What is being asked ->
Give back every entry, copied exactly.

Given entries ->
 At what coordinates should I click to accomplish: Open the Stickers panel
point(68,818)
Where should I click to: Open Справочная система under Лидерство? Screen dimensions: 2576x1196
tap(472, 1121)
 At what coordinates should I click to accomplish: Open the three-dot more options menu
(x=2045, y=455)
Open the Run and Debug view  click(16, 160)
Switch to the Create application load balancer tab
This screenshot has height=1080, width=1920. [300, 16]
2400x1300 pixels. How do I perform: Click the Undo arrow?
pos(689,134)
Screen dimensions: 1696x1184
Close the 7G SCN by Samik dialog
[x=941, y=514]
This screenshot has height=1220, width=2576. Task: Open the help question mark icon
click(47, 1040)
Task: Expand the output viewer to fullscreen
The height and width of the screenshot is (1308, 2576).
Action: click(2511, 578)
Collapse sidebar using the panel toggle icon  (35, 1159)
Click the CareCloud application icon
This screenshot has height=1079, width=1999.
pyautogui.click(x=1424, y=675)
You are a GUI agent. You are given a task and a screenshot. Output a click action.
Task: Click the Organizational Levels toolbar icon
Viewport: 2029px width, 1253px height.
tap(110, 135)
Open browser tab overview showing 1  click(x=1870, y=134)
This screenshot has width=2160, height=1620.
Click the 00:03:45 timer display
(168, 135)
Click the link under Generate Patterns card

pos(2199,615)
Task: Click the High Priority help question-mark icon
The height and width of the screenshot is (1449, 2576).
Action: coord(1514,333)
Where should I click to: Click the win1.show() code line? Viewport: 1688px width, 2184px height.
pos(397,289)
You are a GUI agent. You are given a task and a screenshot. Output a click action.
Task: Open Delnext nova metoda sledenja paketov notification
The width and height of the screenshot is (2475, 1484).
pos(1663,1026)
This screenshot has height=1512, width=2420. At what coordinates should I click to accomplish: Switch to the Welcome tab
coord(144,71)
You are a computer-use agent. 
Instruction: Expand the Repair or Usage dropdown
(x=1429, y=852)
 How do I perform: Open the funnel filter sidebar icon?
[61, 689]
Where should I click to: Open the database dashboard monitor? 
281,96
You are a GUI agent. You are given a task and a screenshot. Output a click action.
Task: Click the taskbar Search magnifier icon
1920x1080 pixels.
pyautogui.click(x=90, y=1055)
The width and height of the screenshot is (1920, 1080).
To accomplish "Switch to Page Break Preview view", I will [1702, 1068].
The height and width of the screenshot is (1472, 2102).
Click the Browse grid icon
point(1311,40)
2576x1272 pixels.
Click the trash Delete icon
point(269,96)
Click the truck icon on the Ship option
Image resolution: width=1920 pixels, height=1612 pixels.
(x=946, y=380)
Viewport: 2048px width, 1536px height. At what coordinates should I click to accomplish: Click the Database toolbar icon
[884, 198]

Result for this task ->
 At what coordinates should I click to accomplish: Open the Stickers panel
point(68,818)
Where should I click to: Open Справочная система under Лидерство? Screen dimensions: 2576x1196
tap(472, 1121)
 At what coordinates should I click to accomplish: Open the three-dot more options menu
(x=2045, y=455)
Open the Run and Debug view  click(16, 160)
Switch to the Create application load balancer tab
This screenshot has height=1080, width=1920. [300, 16]
2400x1300 pixels. How do I perform: Click the Undo arrow?
pos(689,134)
Screen dimensions: 1696x1184
Close the 7G SCN by Samik dialog
[x=941, y=514]
This screenshot has height=1220, width=2576. Task: Open the help question mark icon
click(47, 1040)
Task: Expand the output viewer to fullscreen
The height and width of the screenshot is (1308, 2576).
Action: click(2511, 578)
Collapse sidebar using the panel toggle icon  (35, 1159)
Click the CareCloud application icon
This screenshot has height=1079, width=1999.
pyautogui.click(x=1424, y=675)
You are a GUI agent. You are given a task and a screenshot. Output a click action.
Task: Click the Organizational Levels toolbar icon
Viewport: 2029px width, 1253px height.
tap(110, 135)
Open browser tab overview showing 1  click(x=1870, y=134)
This screenshot has width=2160, height=1620.
Click the 00:03:45 timer display
(168, 135)
Click the link under Generate Patterns card

pos(2199,615)
Task: Click the High Priority help question-mark icon
The height and width of the screenshot is (1449, 2576).
Action: coord(1514,333)
Where should I click to: Click the win1.show() code line? Viewport: 1688px width, 2184px height.
pos(397,289)
You are a GUI agent. You are given a task and a screenshot. Output a click action.
Task: Open Delnext nova metoda sledenja paketov notification
The width and height of the screenshot is (2475, 1484).
pos(1663,1026)
This screenshot has height=1512, width=2420. At what coordinates should I click to accomplish: Switch to the Welcome tab
coord(144,71)
You are a computer-use agent. 
Instruction: Expand the Repair or Usage dropdown
(x=1429, y=852)
 How do I perform: Open the funnel filter sidebar icon?
[61, 689]
Where should I click to: Open the database dashboard monitor? 
281,96
You are a GUI agent. You are given a task and a screenshot. Output a click action.
Task: Click the taskbar Search magnifier icon
1920x1080 pixels.
pyautogui.click(x=90, y=1055)
The width and height of the screenshot is (1920, 1080).
To accomplish "Switch to Page Break Preview view", I will [1702, 1068].
The height and width of the screenshot is (1472, 2102).
Click the Browse grid icon
point(1311,40)
2576x1272 pixels.
Click the trash Delete icon
point(269,96)
Click the truck icon on the Ship option
Image resolution: width=1920 pixels, height=1612 pixels.
(x=946, y=380)
Viewport: 2048px width, 1536px height. At what coordinates should I click to accomplish: Click the Database toolbar icon
[884, 198]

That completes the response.